Résumé

Comment un système de coopération au développement qui fonctionne très bien peut-il mieux relever des défis complexes, qui sont plus souvent d’ordre politique que technique ? Cette question sous-tend l’examen par les pairs du Comité d’aide au développement (CAD) de l’OCDE consacré aux Pays-Bas, réalisé sous la conduite de l’Espagne et du Royaume-Uni, avec le soutien du Secrétariat de l’OCDE, le Qatar jouant le rôle d’observateur. Les Pays-Bas montrent une détermination manifeste à relever ces défis, à tirer des enseignements de leurs résultats et à améliorer leurs méthodes de travail. Cet examen dresse un état des lieux de la situation du pays, de ses réalisations et des défis qu’il lui reste à relever, ainsi que de la façon dont il peut encore améliorer son action, notamment en poursuivant les efforts de réforme en cours.

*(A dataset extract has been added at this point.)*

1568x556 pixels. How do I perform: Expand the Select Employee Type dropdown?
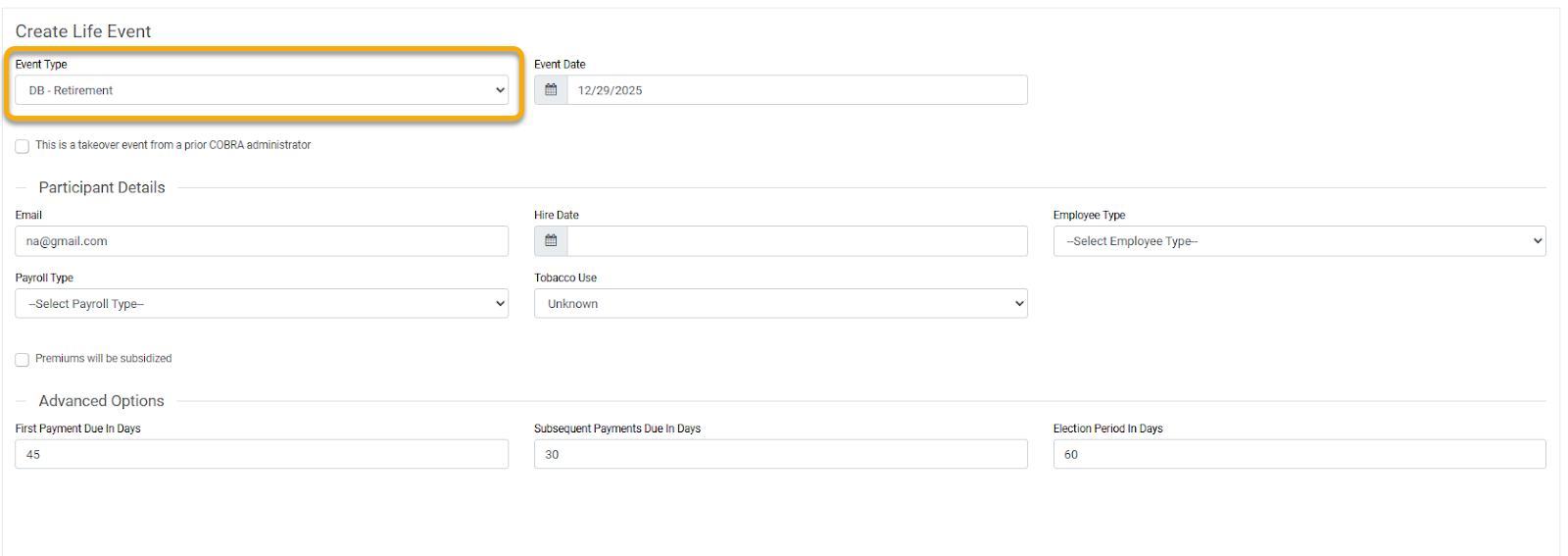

La continuité des efforts, la concentration sur les atouts et un budget en augmentation constituent autant de fondements solides pour aller de l’avant. Le ministère des Affaires étrangères (MAE) a mis à jour son cadre stratégique de coopération au développement et collabore étroitement avec un réseau d’institutions et de parties prenantes particulièrement investies. La nouvelle politique en matière d’échanges commerciaux et de coopération, intitulée « Do what we do best » (« Faire ce que nous savons le mieux faire »), réaffirme l’orientation thématique et géographique des activités de coopération des Pays-Bas. Elle permet ainsi une continuité précieuse, essentielle pour faire face durablement à des contextes difficiles. Partenaire multilatéral solide, les Pays-Bas se font le fer de lance d’enjeux prioritaires au niveau international. La mise en œuvre de leur nouvelle politique étrangère féministe offre l’occasion d’étendre leur rôle de chef de file en matière d’égalité des genres. L’inversion de la tendance à la baisse de l’aide publique au développement (APD) est une réalisation importante. Toutefois, une solution durable qui permette d’atténuer les effets de la fluctuation des dépenses consacrées aux réfugiés sur le territoire doit être trouvée de toute urgence, compte tenu des retombées sur les ressources disponibles, la prévisibilité et l’efficacité des programmes de développement.

Les Pays-Bas doivent poursuivre leurs réformes ambitieuses afin de donner au système de coopération au développement les moyens de faire face à des défis complexes. Pour réduire la dispersion des efforts, le ministère des Affaires étrangères est parvenu à recentrer les financements sur un plus petit nombre de programmes. Toutefois, l’aide reste fragmentée, par exemple au niveau de l’ampleur de l’engagement par pays ou de la diversité des instruments du secteur privé. Le budget thématique et les méthodes de travail permettent de se focaliser sur l’obtention de résultats thématiques et sur les liens avec l’expertise néerlandaise, mais peuvent compliquer l’adaptation des interventions au contexte, ainsi que leur prise en main et leur conduite par les acteurs locaux. Une plus grande clarté quant à l’opportunité d’une gestion centrale des programmes et davantage de souplesse pour prendre en compte le contexte national dans la conception de ces programmes permettraient d’équilibrer les avantages et les arbitrages.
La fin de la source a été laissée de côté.